I was totally unaware that some Orthodox considered John of the Cross a monist.

John of the Cross' mystical theology is based on the theology of Thomas Aquinas. It is a very scholastic treatment of mysticism, which in his view is union with God by faith alone. His writings stress unfailingly that the "proximate means of union with God is FAITH." By that he means that all other manifestations of God to the soul can be a source of attachment if the soul does not seek the beloved in pure darkness and trust, in other words, in pure faith.

In Thomist style, John dissects every element of the soul, and every manifestation that may be presented to it by God, self, or the evil one. In the end, he rejects them all, in favor of a pure ascent in the darkness of faith.
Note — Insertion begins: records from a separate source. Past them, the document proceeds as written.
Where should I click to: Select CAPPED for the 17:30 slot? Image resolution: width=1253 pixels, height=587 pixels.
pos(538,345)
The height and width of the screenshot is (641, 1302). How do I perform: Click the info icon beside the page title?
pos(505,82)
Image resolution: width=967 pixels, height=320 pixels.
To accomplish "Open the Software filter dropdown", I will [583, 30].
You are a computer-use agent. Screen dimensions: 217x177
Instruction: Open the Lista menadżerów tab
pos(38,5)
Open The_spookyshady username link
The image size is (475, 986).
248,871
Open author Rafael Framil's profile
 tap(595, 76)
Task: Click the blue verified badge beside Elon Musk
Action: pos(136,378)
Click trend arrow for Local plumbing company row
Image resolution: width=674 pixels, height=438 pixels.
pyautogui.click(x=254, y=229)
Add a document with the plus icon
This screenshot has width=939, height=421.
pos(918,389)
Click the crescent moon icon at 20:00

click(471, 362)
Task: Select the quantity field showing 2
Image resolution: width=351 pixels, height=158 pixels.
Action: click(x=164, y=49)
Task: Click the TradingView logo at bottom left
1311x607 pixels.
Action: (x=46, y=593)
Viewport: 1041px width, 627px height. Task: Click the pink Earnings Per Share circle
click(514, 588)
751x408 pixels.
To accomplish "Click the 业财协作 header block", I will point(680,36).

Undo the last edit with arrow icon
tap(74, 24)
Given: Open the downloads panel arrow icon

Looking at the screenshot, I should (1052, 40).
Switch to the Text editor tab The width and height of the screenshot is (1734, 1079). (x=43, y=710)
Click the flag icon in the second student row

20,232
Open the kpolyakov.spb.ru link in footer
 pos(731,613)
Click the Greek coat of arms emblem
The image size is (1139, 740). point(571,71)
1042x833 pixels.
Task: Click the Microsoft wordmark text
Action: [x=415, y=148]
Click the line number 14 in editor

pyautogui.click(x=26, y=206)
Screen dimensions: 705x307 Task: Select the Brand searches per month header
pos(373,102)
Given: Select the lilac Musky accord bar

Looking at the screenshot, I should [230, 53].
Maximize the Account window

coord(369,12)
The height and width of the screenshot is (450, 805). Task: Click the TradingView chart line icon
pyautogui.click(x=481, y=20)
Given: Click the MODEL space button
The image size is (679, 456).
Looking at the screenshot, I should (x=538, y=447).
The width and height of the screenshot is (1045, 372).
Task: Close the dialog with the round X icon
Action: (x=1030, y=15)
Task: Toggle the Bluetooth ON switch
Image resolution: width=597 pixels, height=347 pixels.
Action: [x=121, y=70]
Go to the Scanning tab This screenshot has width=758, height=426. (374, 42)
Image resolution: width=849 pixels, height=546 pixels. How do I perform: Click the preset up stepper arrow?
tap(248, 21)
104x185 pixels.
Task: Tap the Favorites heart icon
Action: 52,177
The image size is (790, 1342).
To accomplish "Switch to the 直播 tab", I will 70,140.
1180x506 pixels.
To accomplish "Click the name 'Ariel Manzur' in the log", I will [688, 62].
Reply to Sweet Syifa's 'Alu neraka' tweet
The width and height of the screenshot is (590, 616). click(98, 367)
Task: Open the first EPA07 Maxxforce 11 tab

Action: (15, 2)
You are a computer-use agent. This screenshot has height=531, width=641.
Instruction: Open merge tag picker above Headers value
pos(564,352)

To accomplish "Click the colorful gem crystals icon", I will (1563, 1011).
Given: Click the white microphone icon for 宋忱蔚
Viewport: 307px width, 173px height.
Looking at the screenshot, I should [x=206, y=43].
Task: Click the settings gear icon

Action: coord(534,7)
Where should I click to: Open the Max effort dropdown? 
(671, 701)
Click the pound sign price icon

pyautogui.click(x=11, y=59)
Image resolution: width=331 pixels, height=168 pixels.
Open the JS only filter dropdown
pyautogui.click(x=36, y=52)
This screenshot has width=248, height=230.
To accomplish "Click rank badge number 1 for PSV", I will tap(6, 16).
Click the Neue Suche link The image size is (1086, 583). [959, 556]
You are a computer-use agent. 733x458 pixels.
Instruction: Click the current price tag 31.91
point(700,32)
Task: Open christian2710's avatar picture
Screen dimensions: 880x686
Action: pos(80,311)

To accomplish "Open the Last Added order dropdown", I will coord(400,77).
I can see how the monist notion enters in. Also, John of the Cross does not prescribe for himself a bright and simple path. However, according to his teaching, it is the most sure and quick way: a view that is hard to dispute, the way he characterizes it.

It is also a view that I would love to see compared with the divine energies and light commonly understood in the East. In one, the soul ascends in darkness, in the other the soul is descended to and enveloped in the holy energies and light of the Spirit. My understanding is that in both, one ends up with the ultimate: theosis. I am only a lay interpreter here, so I would love to see a better comparison spelled out.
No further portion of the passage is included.